**Excerpted text**:
Estival Festivals: II. Views from the U.K.
In the U.K., the term "summer festival" principally evokes the urban (the Edinburgh Festival, which begins August 14) and the pastoral: the verdant lawns and champagne of Glyndebourne (through August 30). I confess I have never been to Glyndebourne, but the amount of time available for rehearsing is still supposed to be reflected in fine, well-crafted productions. (The DVD of David McVicar's "Carmen" riveted me like a film, despite my excessive familiarity with the opera and what one might think of as the ill-suitedness of Anne Sofie von Otter in the title role; she won me over here.) "Falstaff," "The Fairy Queen," and "Rusalka" were the three new productions this season; "Rusalka," the last of the three (and the first-ever Dvorak opera at Glyndebourne), opened on July 5.
(read more after the jump)

**Brief A**: Print the stretch of the summer festivals passage from "In the U.K., the" through "opened on July 5.".
**Brief B**: Decide whether each statement agrees with the summer festivals passage, answering yes or no and quoting the words of the passage that settle it: (i) The Edinburgh Festival begins on August 14. (ii) The writer has attended Glyndebourne. (iii) "Rusalka" is the first Dvorak opera ever staged at Glyndebourne.
**Brief C**: According to the summer festivals passage, on what date did "Rusalka" open?

**Extracted records**:

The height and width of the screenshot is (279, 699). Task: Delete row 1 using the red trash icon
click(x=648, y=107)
* * *
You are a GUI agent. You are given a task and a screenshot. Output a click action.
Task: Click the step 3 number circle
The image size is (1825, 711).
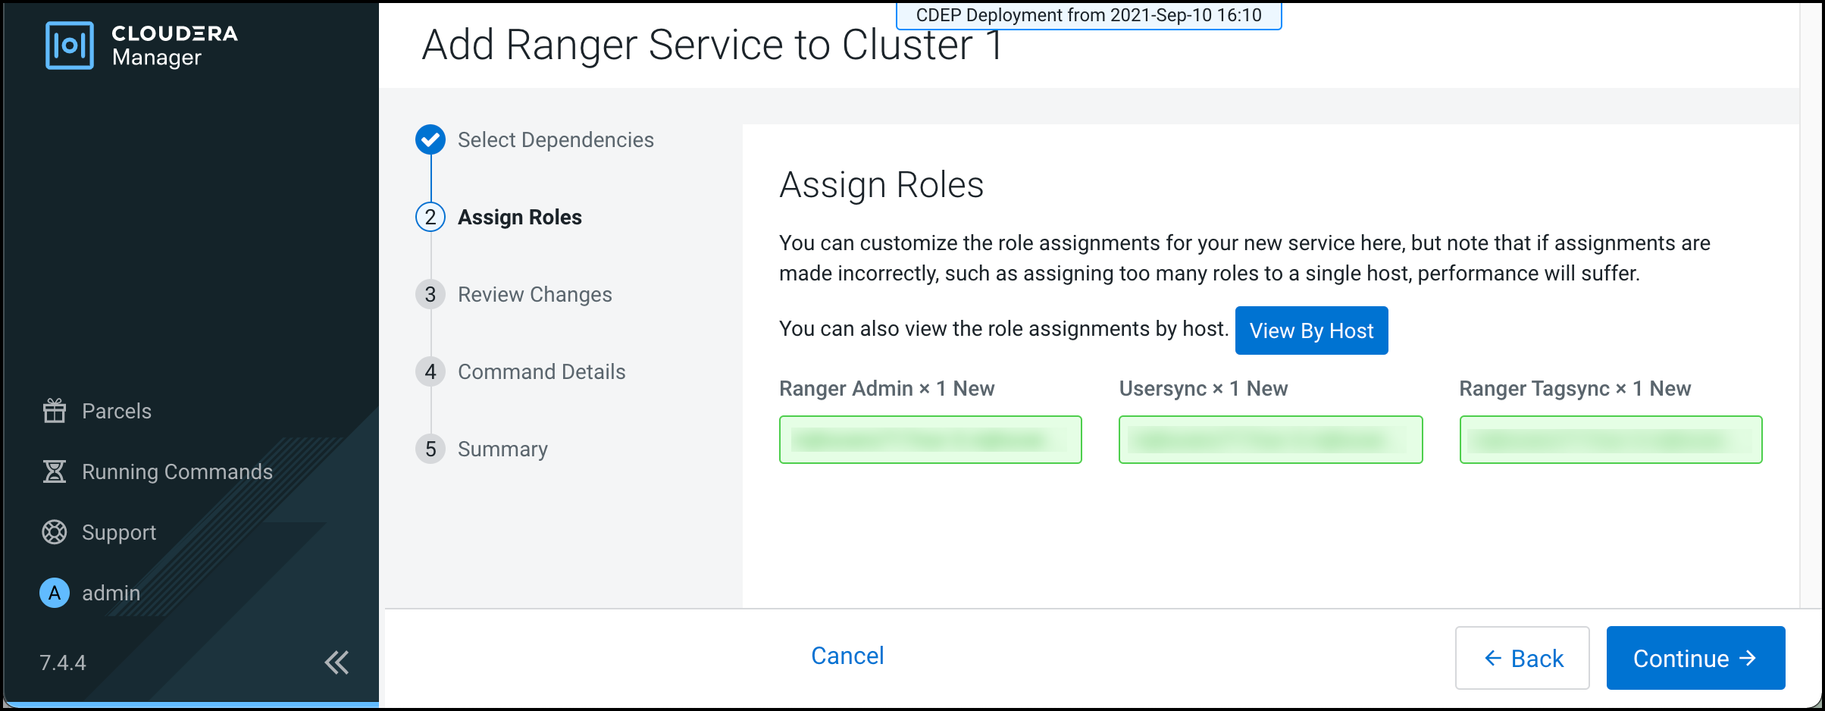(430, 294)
--
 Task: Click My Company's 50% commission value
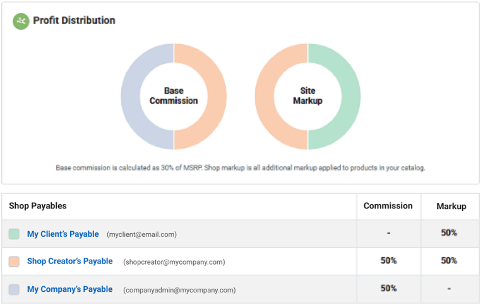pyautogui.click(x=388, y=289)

**Exercise output A**:
In the U.K., the term "summer festival" principally evokes the urban (the Edinburgh Festival, which begins August 14) and the pastoral: the verdant lawns and champagne of Glyndebourne (through August 30). I confess I have never been to Glyndebourne, but the amount of time available for rehearsing is still supposed to be reflected in fine, well-crafted productions. (The DVD of David McVicar's "Carmen" riveted me like a film, despite my excessive familiarity with the opera and what one might think of as the ill-suitedness of Anne Sofie von Otter in the title role; she won me over here.) "Falstaff," "The Fairy Queen," and "Rusalka" were the three new productions this season; "Rusalka," the last of the three (and the first-ever Dvorak opera at Glyndebourne), opened on July 5.

**Exercise output B**:
(i) Yes: "the Edinburgh Festival, which begins August 14"
(ii) No: "I confess I have never been to Glyndebourne"
(iii) Yes: "the first-ever Dvorak opera at Glyndebourne"

**Exercise output C**: July 5.